Goal of the exercise:
From the data that follows, set down exactly the lines from the one with "Task: Click the question mark help icon" through the one with "Instruction: Click the Ascultă elevi button", counting both. Pictures stay out.

Information:
---------------
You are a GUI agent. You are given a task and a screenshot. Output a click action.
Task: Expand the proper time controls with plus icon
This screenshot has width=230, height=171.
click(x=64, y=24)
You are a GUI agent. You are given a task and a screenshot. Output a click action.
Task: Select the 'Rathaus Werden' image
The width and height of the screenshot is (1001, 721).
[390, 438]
---------------
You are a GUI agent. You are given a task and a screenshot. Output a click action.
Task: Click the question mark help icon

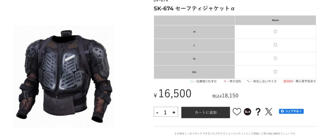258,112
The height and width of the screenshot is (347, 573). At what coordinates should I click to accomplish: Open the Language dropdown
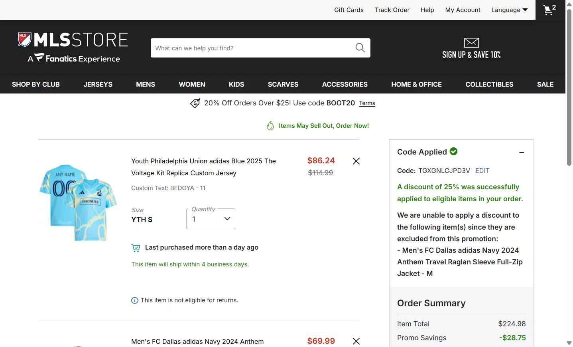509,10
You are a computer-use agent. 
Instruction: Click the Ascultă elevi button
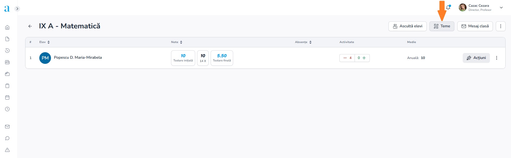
---------------
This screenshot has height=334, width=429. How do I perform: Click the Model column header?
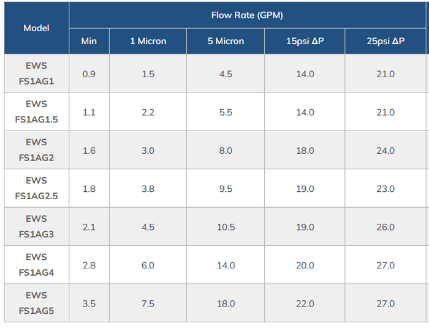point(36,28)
---------------
Output:
Task: Click the question mark help icon

258,112
The height and width of the screenshot is (347, 573). At what coordinates should I click to accomplish: Open the Language dropdown
509,10
You are a computer-use agent. 
Instruction: Click the Ascultă elevi button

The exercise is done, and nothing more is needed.